PROBLEM SET —
(a) Answer these questions from the passage about SSRT estimation, marking each answer (i), (ii), (iii):
(i) In the design notes, what does "C" stand for?
(ii) What are the three common methods for calculating the SSRT?
(iii) What two steps does the integration method include?
(b) Using the passage about SSRT estimation, explain in one to three sentences why the median method is a more robust choice than the mean method.
(c) Summarize the passage about SSRT estimation in two sentences.

TEXT PASSAGE —
★ ★ ★ ★ ★ ★ ★
Findings reflect data from only the healthy subsample of larger studies
refers to studies with same samples
Variant: C: CANTAB version, E: Emotional variant, EQ: equiprobable Go/No-Go, F: Flanker stimuli, G: gap condition (AST), NoT: without tracking procedure (SST), R: reward variant, RP: reward and punishment variant, S: selective, SL: slow (ISI > 4000 ms for GNG), V: vibrotactile, WM: working memory variant
Design: C: Cross-sectional; L(a:b): longitudinal where a = timepoints and b = years apart
Age Related Patterns of Response Inhibition & Related Findings: CE: commission error, d’: discrimination index, GoRT: reaction time on Go trials, Log: log transform, OE: omission error, PRT: prosaccade reaction time, RT: reaction time, SSRT-INT: SSRT Integration, SSRT-MD: SSRT Median, SSRT-MN: SSRT Mean
Studies also differ in their estimation of the primary variable of response inhibition, SSRT, which can influence conclusions (Boehler et al., 2012). Three common estimation methods have been used to calculate the SSRT—the mean, median, and integration methods. The mean method assumes that for each individual, p(respond|signal) = .50 and the distribution of GoRT is normal, and the mean SSRT can be estimated as the difference between the mean SSD and the mean of correct trial GoRTs. A slightly less biased method is the median method, which uses the mean SSD and the median of correct GoRTs, and this method is a more robust indicator of central tendency given the expected skew of response time data (Verbruggen et al., 2019). The recommended method is the integration method, which includes two steps—replacement of Go omission trials with the maximum reaction time across the test on a Go trial and an approximation of the integral of the GoRT. Instead of assuming that the median GoRT represents task performance, the integration method uses the nth reaction time, where n represents the reaction time at the quantile corresponding with the accuracy of stopping. While the mean and median methods are commonly used in the literature (see Table 2), simulation studies demonstrate that the integration method provides more reliable and less biased SSRT estimates (Verbruggen et al., 2019). Theoretically, if dynamic adjustments perform perfectly (p(respond|signal) = 0.50) and there are no omission errors, then the mean, median, and integration methods would all produce the same estimation of motor response inhibition. However, most designs include some level of pre-set SSDs at least at the beginning of blocks, and some variability in accuracy in the task can be best accounted for by the integration method. Lastly, guidance is provided noting possible violations of the independent race model; most studies in this review did not indicate whether investigators considered such violations while screening their data. Notably, many studies were published before the 2019 consensus guidelines were derived to represent best practices.
★ ★ ★ ★ ★ ★ ★
PROVIDED DATA —
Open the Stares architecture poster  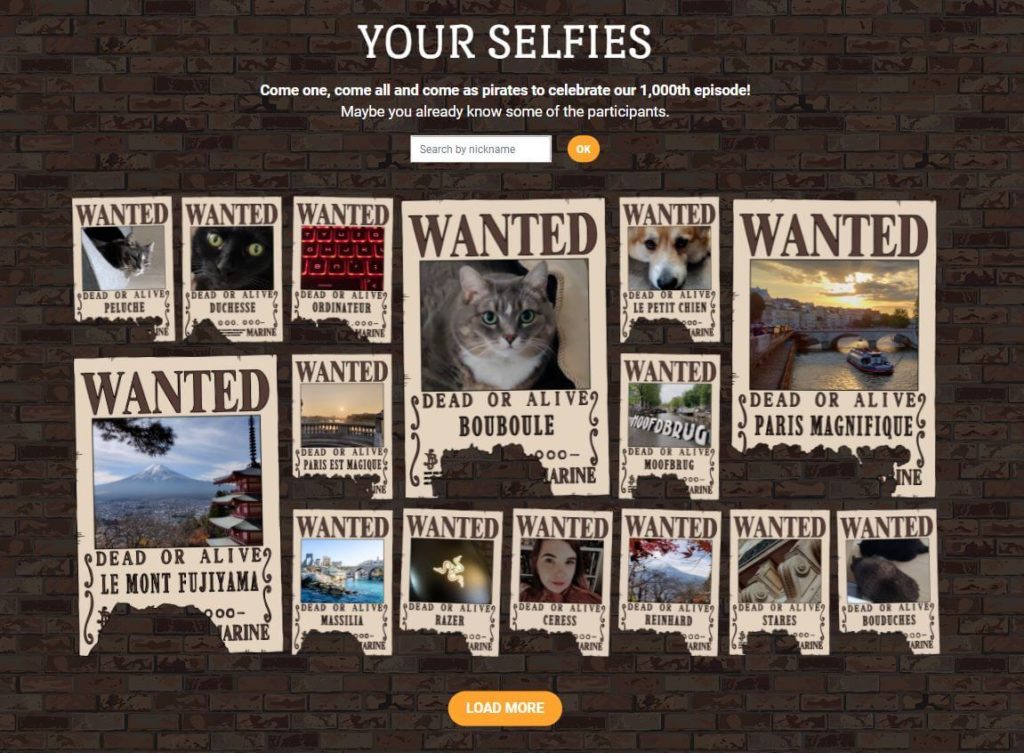click(x=779, y=582)
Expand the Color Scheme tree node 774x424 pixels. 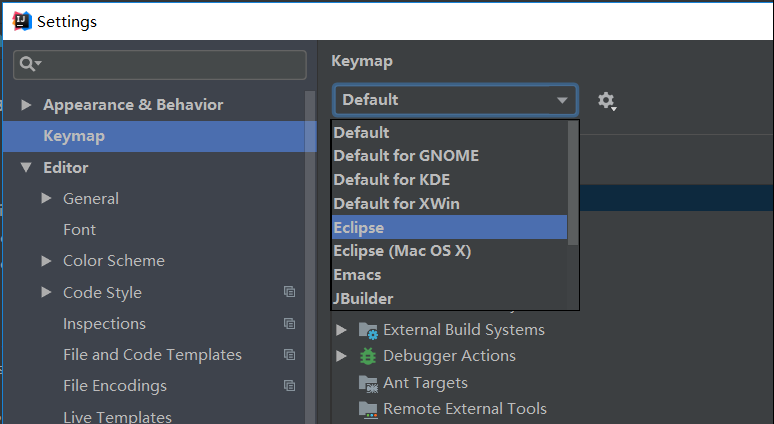(x=46, y=261)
★ ★ ★ ★ ★ ★ ★
IN RESPONSE —
(a)
(i) Cross-sectional.
(ii) The mean, median, and integration methods.
(iii) Replacing Go omission trials with the maximum reaction time across the test on a Go trial, and approximating the integral of the GoRT.

(b) The median method uses the median of correct GoRTs rather than the mean. The median is a more robust indicator of central tendency because response time data are expected to be skewed, which makes this method slightly less biased.

(c) Studies differ in how they estimate the SSRT, the primary variable of response inhibition, and the three common methods are the mean, median, and integration methods. The mean and median methods are common in the literature, but simulation studies show that the recommended integration method gives more reliable and less biased SSRT estimates.